Pedate al calcio

di Alessandro Agostinelli

I telecronisti compiacenti ambivano a una sconfitta di misura che comunque ci portasse in finale per differenza reti; i giocatori della Nazionale stavano in campo a fare le belle statuine (eppure guadagnano più soldi del Prodotto Interno Lordo del Ghana); Lippi ha fatto l’offeso con quei pochi giornalisti non proni che gli hanno chiesto conto della bruttissima partita con l’Egitto.
E ora, l’Italia di calcio ha perso per l’ennesima volta, con un Brasile fatto di atleti che giocano anche in Italia, in Inghilterra, in Spagna, guadagnano più o meno come i nostri italiani, ma hanno voglia di vincere, e l’orgoglio di correre per guadagnarsi il rispetto dei loro compratioti che guardano le partite della Confederations Cup.
I nostri, al contrario sono debosciati, senza motivazioni, morti viventi che ansimano in campo e pare non vedano l’ora di tornare alle fidanzatine, alle telecamere delle pubblicità tv, alle auto fuoriserie.
Al solito, l’Italia si autogiustifica, l’allenatore torna dopo aver abbandonato la squadra nelle mani del buon Donadoni e invece di lavorare su un nuovo gruppo fa il politico: mantiene i senatori della squadra, e difende l’indifendebile del suo gioco con veemenza e disprezzo, come fosse esente da critiche. Gli chiedono se non sia arrivato il momento di cambiare squadra, di provare nuovi giocatori, energie rinnovate. Lui se ne va.

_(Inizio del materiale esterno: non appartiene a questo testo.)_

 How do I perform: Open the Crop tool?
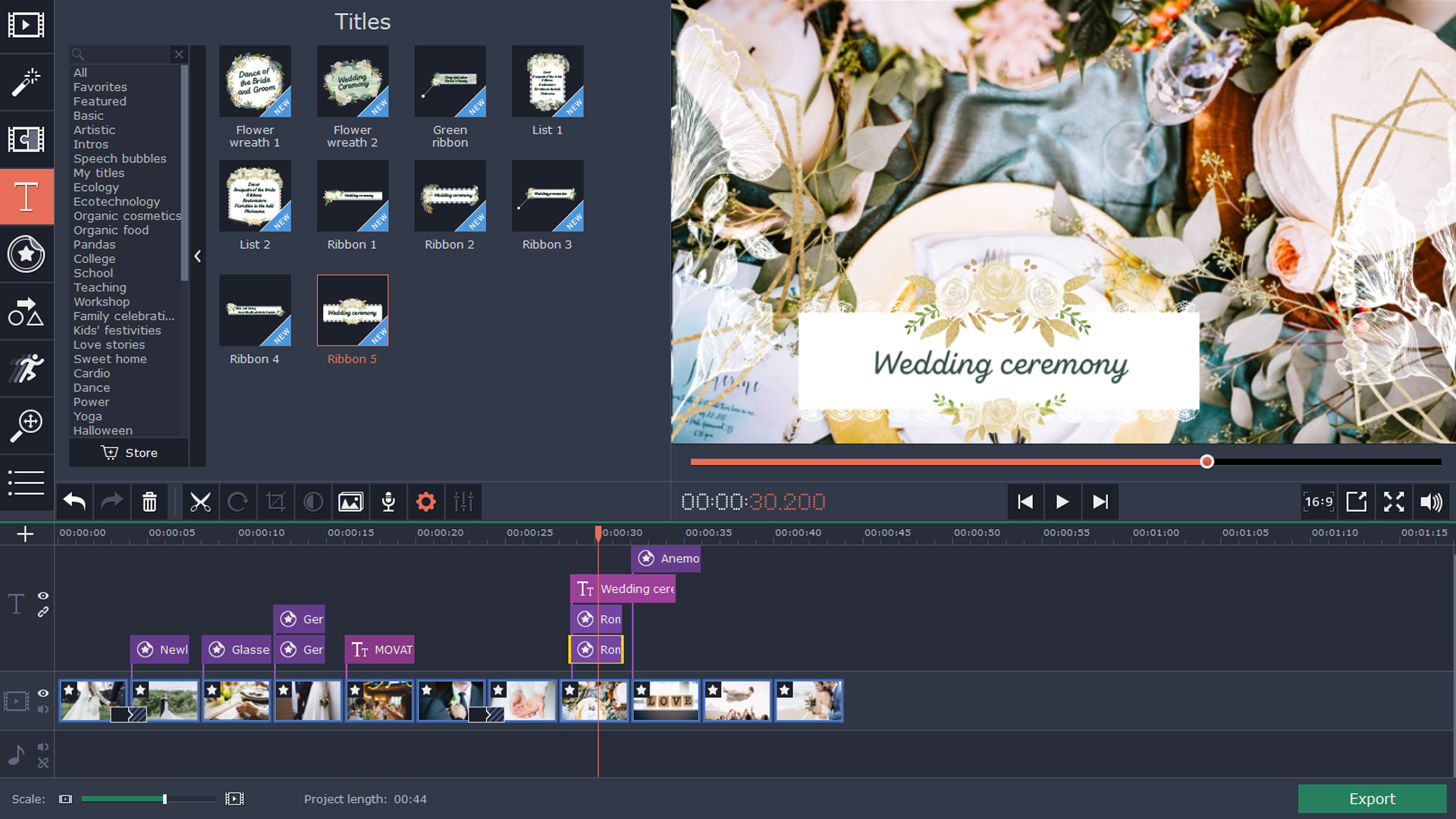275,501
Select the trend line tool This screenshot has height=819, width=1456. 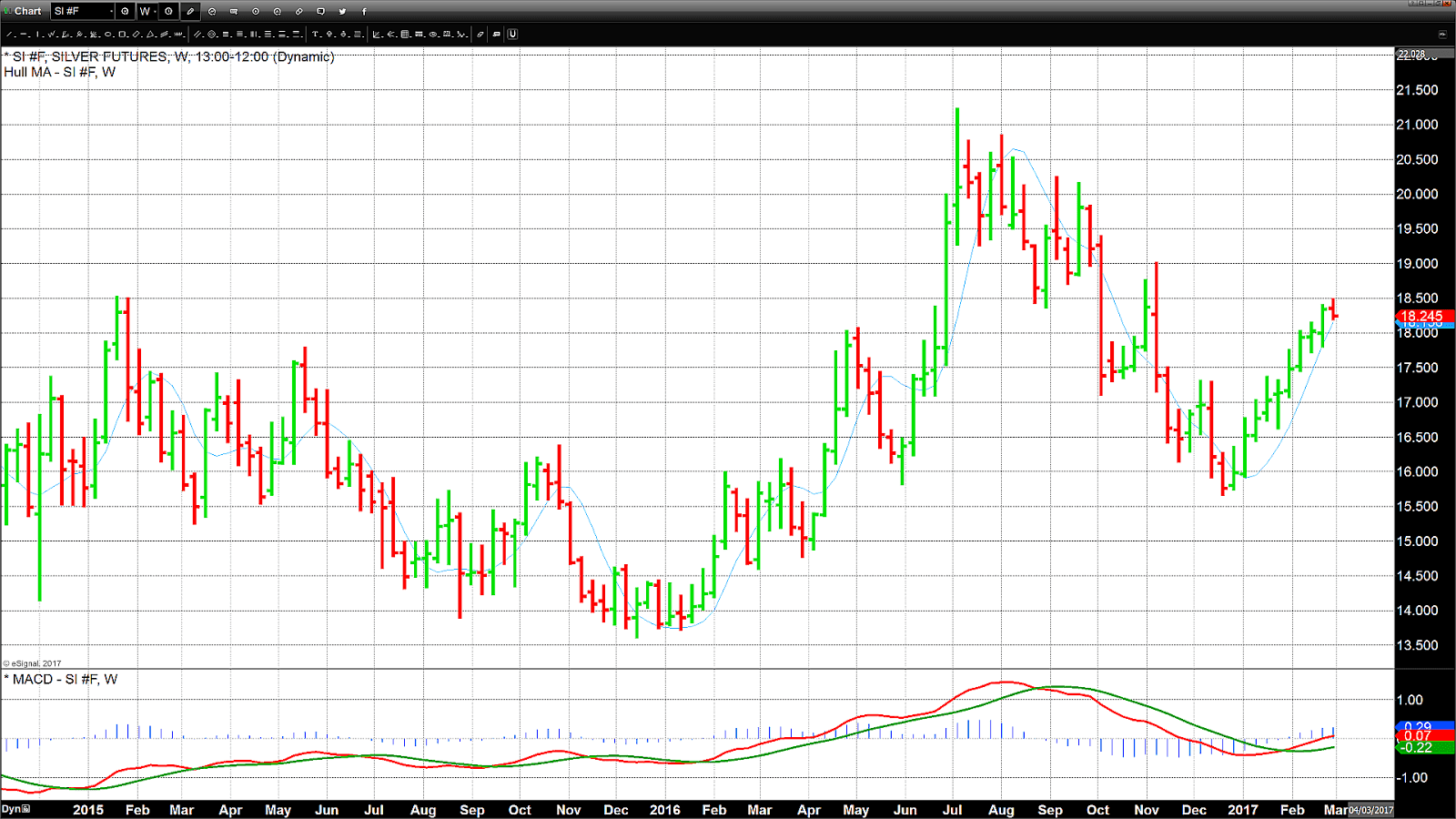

Lippi non dà indicazioni tattiche – dicono i cronisti – perché nei casi come la sconfitta col Brasile si devono dare solo incitamenti. Ma incitamenti per cosa? Che ci sta a fare un allenatore se non dispone tatticamente la squadra. E questa Italia non è una squadra, non è un’unione di individualità, non è niente.
Un Paese indecoroso nelle sue manifestazioni sociali che calcio può mettere in mostra? Soltanto quello di una casta di giocatori riluttante verso i sacrifici in campo e irritato contro le critiche. Alle solite.